[Data for analysis — start]

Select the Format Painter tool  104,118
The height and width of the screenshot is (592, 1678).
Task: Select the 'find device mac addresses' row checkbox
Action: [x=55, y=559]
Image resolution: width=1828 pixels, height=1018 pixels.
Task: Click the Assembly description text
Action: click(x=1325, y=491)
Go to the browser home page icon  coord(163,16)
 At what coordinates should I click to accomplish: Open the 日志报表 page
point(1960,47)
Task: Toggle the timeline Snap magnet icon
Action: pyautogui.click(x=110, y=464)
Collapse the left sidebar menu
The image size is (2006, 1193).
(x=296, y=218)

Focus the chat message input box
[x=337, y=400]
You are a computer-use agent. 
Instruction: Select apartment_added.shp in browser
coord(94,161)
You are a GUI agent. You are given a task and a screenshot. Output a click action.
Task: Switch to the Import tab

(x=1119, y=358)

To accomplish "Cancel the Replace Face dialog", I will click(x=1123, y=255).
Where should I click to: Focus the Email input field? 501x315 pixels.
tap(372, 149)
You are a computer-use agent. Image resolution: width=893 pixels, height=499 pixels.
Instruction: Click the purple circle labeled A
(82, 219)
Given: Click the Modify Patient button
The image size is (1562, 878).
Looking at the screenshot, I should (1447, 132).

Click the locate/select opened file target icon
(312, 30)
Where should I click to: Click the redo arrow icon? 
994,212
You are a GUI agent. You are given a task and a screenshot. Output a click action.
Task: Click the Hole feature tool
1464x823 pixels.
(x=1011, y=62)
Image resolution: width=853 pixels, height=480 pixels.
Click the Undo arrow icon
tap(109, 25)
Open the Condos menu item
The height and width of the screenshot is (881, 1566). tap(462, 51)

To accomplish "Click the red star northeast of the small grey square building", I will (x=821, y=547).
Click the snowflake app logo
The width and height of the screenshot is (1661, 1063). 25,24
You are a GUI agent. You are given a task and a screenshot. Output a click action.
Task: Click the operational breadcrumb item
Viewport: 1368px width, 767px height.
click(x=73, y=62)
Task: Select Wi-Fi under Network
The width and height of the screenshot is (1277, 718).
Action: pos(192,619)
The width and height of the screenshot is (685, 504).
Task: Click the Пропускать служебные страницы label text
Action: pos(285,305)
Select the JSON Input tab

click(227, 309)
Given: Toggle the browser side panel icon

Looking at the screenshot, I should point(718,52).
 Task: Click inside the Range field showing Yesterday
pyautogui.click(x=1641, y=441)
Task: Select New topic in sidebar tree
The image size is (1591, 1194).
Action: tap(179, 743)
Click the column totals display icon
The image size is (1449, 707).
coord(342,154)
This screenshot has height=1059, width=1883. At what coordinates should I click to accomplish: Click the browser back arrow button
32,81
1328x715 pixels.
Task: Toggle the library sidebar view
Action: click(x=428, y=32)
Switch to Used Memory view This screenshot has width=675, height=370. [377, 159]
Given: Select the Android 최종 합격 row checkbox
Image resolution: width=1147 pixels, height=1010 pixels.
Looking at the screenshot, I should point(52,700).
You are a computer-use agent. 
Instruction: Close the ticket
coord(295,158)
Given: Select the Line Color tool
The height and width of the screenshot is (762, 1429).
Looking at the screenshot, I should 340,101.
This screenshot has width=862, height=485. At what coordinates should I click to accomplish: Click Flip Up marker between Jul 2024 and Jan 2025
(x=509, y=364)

[Data for analysis — finish]

**Exercise details**
Transcription of the entire listing, word for word, is required.

**Reply to the exercise**
Select the Format Painter tool  104,118
The height and width of the screenshot is (592, 1678).
Task: Select the 'find device mac addresses' row checkbox
Action: [x=55, y=559]
Image resolution: width=1828 pixels, height=1018 pixels.
Task: Click the Assembly description text
Action: click(x=1325, y=491)
Go to the browser home page icon  coord(163,16)
 At what coordinates should I click to accomplish: Open the 日志报表 page
point(1960,47)
Task: Toggle the timeline Snap magnet icon
Action: pyautogui.click(x=110, y=464)
Collapse the left sidebar menu
The image size is (2006, 1193).
(x=296, y=218)

Focus the chat message input box
[x=337, y=400]
You are a computer-use agent. 
Instruction: Select apartment_added.shp in browser
coord(94,161)
You are a GUI agent. You are given a task and a screenshot. Output a click action.
Task: Switch to the Import tab

(x=1119, y=358)

To accomplish "Cancel the Replace Face dialog", I will click(x=1123, y=255).
Where should I click to: Focus the Email input field? 501x315 pixels.
tap(372, 149)
You are a computer-use agent. Image resolution: width=893 pixels, height=499 pixels.
Instruction: Click the purple circle labeled A
(82, 219)
Given: Click the Modify Patient button
The image size is (1562, 878).
Looking at the screenshot, I should (1447, 132).

Click the locate/select opened file target icon
(312, 30)
Where should I click to: Click the redo arrow icon? 
994,212
You are a GUI agent. You are given a task and a screenshot. Output a click action.
Task: Click the Hole feature tool
1464x823 pixels.
(x=1011, y=62)
Image resolution: width=853 pixels, height=480 pixels.
Click the Undo arrow icon
tap(109, 25)
Open the Condos menu item
The height and width of the screenshot is (881, 1566). tap(462, 51)

To accomplish "Click the red star northeast of the small grey square building", I will (x=821, y=547).
Click the snowflake app logo
The width and height of the screenshot is (1661, 1063). 25,24
You are a GUI agent. You are given a task and a screenshot. Output a click action.
Task: Click the operational breadcrumb item
Viewport: 1368px width, 767px height.
click(x=73, y=62)
Task: Select Wi-Fi under Network
The width and height of the screenshot is (1277, 718).
Action: pos(192,619)
The width and height of the screenshot is (685, 504).
Task: Click the Пропускать служебные страницы label text
Action: pos(285,305)
Select the JSON Input tab

click(227, 309)
Given: Toggle the browser side panel icon

Looking at the screenshot, I should point(718,52).
 Task: Click inside the Range field showing Yesterday
pyautogui.click(x=1641, y=441)
Task: Select New topic in sidebar tree
The image size is (1591, 1194).
Action: tap(179, 743)
Click the column totals display icon
The image size is (1449, 707).
coord(342,154)
This screenshot has height=1059, width=1883. At what coordinates should I click to accomplish: Click the browser back arrow button
32,81
1328x715 pixels.
Task: Toggle the library sidebar view
Action: click(x=428, y=32)
Switch to Used Memory view This screenshot has width=675, height=370. [377, 159]
Given: Select the Android 최종 합격 row checkbox
Image resolution: width=1147 pixels, height=1010 pixels.
Looking at the screenshot, I should point(52,700).
You are a computer-use agent. 
Instruction: Close the ticket
coord(295,158)
Given: Select the Line Color tool
The height and width of the screenshot is (762, 1429).
Looking at the screenshot, I should 340,101.
This screenshot has width=862, height=485. At what coordinates should I click to accomplish: Click Flip Up marker between Jul 2024 and Jan 2025
(x=509, y=364)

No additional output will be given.